(DATA FOR REVIEW)
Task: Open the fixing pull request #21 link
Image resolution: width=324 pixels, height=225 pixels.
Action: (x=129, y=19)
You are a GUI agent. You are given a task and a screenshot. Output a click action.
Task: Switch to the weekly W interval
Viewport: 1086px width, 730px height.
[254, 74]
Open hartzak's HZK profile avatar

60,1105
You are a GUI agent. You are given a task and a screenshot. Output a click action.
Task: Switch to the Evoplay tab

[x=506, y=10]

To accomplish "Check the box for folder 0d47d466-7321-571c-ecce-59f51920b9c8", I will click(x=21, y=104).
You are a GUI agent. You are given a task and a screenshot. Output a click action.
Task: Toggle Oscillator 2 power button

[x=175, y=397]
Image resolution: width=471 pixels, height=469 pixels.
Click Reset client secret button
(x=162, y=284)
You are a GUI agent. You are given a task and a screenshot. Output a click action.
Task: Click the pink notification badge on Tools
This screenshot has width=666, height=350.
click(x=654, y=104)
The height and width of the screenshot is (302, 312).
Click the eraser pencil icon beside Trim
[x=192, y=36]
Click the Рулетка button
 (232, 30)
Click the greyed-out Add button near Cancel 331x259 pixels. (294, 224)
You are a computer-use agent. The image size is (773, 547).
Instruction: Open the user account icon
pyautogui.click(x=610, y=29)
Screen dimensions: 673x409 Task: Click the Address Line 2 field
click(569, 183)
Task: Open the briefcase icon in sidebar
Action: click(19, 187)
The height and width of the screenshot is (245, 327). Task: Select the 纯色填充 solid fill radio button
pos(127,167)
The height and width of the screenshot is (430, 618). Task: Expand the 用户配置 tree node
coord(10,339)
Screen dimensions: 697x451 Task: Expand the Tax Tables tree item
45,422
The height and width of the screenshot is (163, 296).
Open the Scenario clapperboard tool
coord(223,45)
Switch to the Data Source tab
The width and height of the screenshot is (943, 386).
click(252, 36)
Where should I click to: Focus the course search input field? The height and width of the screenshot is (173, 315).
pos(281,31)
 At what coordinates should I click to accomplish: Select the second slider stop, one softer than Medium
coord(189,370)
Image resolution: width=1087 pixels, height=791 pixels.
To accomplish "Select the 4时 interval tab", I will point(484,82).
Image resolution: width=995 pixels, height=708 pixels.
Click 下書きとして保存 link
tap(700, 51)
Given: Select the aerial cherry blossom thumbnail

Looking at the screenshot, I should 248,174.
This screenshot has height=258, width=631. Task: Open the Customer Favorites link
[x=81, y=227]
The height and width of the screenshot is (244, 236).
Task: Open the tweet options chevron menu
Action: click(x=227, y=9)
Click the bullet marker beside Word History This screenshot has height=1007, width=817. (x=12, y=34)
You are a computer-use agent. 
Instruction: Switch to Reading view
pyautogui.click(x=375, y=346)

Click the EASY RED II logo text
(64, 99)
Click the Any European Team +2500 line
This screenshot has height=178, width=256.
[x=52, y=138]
(End DATA FOR REVIEW)
§ **DIRECTIONS FOR THIS TASK**: Transcribe all the entries, keeping each one exactly as it is.

§ **SOLUTION TO THIS EXERCISE**:
Task: Open the fixing pull request #21 link
Image resolution: width=324 pixels, height=225 pixels.
Action: (x=129, y=19)
You are a GUI agent. You are given a task and a screenshot. Output a click action.
Task: Switch to the weekly W interval
Viewport: 1086px width, 730px height.
[254, 74]
Open hartzak's HZK profile avatar

60,1105
You are a GUI agent. You are given a task and a screenshot. Output a click action.
Task: Switch to the Evoplay tab

[x=506, y=10]

To accomplish "Check the box for folder 0d47d466-7321-571c-ecce-59f51920b9c8", I will click(x=21, y=104).
You are a GUI agent. You are given a task and a screenshot. Output a click action.
Task: Toggle Oscillator 2 power button

[x=175, y=397]
Image resolution: width=471 pixels, height=469 pixels.
Click Reset client secret button
(x=162, y=284)
You are a GUI agent. You are given a task and a screenshot. Output a click action.
Task: Click the pink notification badge on Tools
This screenshot has width=666, height=350.
click(x=654, y=104)
The height and width of the screenshot is (302, 312).
Click the eraser pencil icon beside Trim
[x=192, y=36]
Click the Рулетка button
 (232, 30)
Click the greyed-out Add button near Cancel 331x259 pixels. (294, 224)
You are a computer-use agent. The image size is (773, 547).
Instruction: Open the user account icon
pyautogui.click(x=610, y=29)
Screen dimensions: 673x409 Task: Click the Address Line 2 field
click(569, 183)
Task: Open the briefcase icon in sidebar
Action: click(19, 187)
The height and width of the screenshot is (245, 327). Task: Select the 纯色填充 solid fill radio button
pos(127,167)
The height and width of the screenshot is (430, 618). Task: Expand the 用户配置 tree node
coord(10,339)
Screen dimensions: 697x451 Task: Expand the Tax Tables tree item
45,422
The height and width of the screenshot is (163, 296).
Open the Scenario clapperboard tool
coord(223,45)
Switch to the Data Source tab
The width and height of the screenshot is (943, 386).
click(252, 36)
Where should I click to: Focus the course search input field? The height and width of the screenshot is (173, 315).
pos(281,31)
 At what coordinates should I click to accomplish: Select the second slider stop, one softer than Medium
coord(189,370)
Image resolution: width=1087 pixels, height=791 pixels.
To accomplish "Select the 4时 interval tab", I will point(484,82).
Image resolution: width=995 pixels, height=708 pixels.
Click 下書きとして保存 link
tap(700, 51)
Given: Select the aerial cherry blossom thumbnail

Looking at the screenshot, I should 248,174.
This screenshot has height=258, width=631. Task: Open the Customer Favorites link
[x=81, y=227]
The height and width of the screenshot is (244, 236).
Task: Open the tweet options chevron menu
Action: click(x=227, y=9)
Click the bullet marker beside Word History This screenshot has height=1007, width=817. (x=12, y=34)
You are a computer-use agent. 
Instruction: Switch to Reading view
pyautogui.click(x=375, y=346)

Click the EASY RED II logo text
(64, 99)
Click the Any European Team +2500 line
This screenshot has height=178, width=256.
[x=52, y=138]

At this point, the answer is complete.